Quote from: Scarpia on September 11, 2010, 09:20:20 AM
I knew the original first and the Verdi adaption later.  I guess my impression was a lot of the subtlety was washed out of the Verdi adaption.  In Shakespeare there is a painfully insidious process of Otello's trust in Desdemona being eroded away and replaced by suspicion and hatred.  In Verdi's opera the transition is very abrupt.  It's the nature of Italian Opera, I guess.
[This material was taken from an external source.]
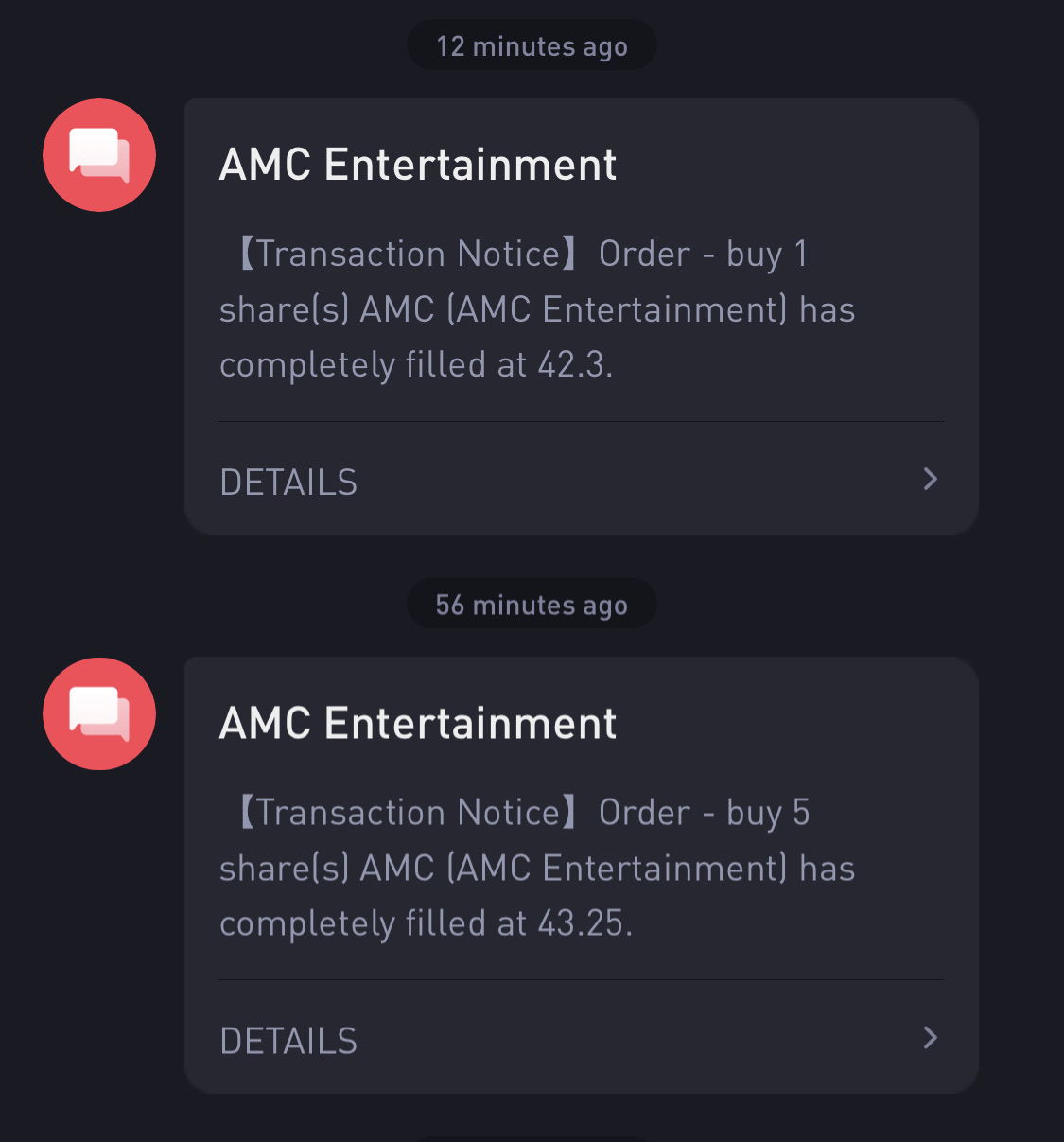Tap the "12 minutes ago" timestamp pill
1064x1142 pixels.
coord(532,45)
This is an excellent point. In the Verdi, Otello tends to come across as maniacally, intractably cuckoo jealous. But as you implied, Italian Opera is by its nature hyperbolic (that doesn't mean I don't love it).
http://andydigelsomina.blogspot.com/

My rockin' Metal wife:


MN Dave

#3536
Goats and monkeys!

Now reading:


The first chapter is about Aaron Copland.

MN Dave

Ah, deliciously spooky. A cut or two above so far!

AndyD.

The Case of Wagner (Nietzsche)


It's extremely amusing to read Nietzsche's sour grapes in light of his later admission that Wagner was the greatest benefactor of his life.
http://andydigelsomina.blogspot.com/

My rockin' Metal wife:


karlhenning

I've started re-reading Adventures of Huckleberry Finn, because I found a remaindered copy of a new edition headed "The only authoritative text based on the complete original manuscript" ("including 663 pages recently found in a Los Angeles attic"). I have a vague sense that there are bits which must be different/additions to what I read earlier, but no systematic knowledge thereof.  This is great; even better than I remembered it.

I think I am the only one to contribute a Twain title to this; nor do I repent of my choice (Life on the Mississippi).  I suppose it would be too much to ask that there be twain Twain titles in such a list of only 100 books . . . but it do seem a shame that Huck ain't on that list.